The advantage rather for llms in strongly typed languages is that compilers can catch errors early and give the model early automated feedback so you don’t have to.
With weakly typed (and typically interpreted) languages they will need to run the code which maybe quite slow to do so or not realistic.
Simply put agentic coding loops prefer stronger static analysis capabilities.
The only problem I’ve ever had was on maybe 3 total occasions it’s added a return statement, I assume because of the syntax similarity with ruby
also, some nonstatic languages have a habit of having least surprise in their codebases -- it's often possible to effectively guess the types flowing through at the callsite. zero refactoring feedback necessary is better than even one.

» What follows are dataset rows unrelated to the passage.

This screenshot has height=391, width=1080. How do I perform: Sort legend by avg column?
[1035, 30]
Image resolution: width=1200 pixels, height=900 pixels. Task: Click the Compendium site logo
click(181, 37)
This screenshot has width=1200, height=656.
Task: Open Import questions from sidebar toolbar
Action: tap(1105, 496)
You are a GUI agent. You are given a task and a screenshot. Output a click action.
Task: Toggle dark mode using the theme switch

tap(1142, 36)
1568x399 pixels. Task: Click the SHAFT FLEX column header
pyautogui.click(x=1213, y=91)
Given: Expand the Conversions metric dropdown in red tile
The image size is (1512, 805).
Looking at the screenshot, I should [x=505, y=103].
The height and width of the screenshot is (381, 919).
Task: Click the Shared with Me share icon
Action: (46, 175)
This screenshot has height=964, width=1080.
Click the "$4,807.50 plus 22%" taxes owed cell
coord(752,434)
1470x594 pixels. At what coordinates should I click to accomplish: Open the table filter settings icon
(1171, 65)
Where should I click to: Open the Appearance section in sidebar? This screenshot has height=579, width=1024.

But those are exactly the same mistakes most humans make when writing bash scripts, which makes them inherently flaky.
Ask it to write code in a language with types, a “logical” syntax where there are no tricky gotchas, with strict types, and a compiler which enforces those rules, and while LLMs struggle to begin with, they eventually produce code which is nearly clean and bug free. Works much better if there is an existing codebase where they can observe and learn from existing patterns.
On the other hand asking them to write JavaScript and Python, sure they fly, but they confidently implement code full of hidden bugs.
The whole “amount of training data” is completely overblown. I’ve seen code do well even with my own made up DSL. If the rules are logical and you explain the rules to it and show it existing patterns, the can mostly do alright. Conversely there is so much bad JavaScript and Python code in their training data that I struggle to get them to produce code in my style in these languages.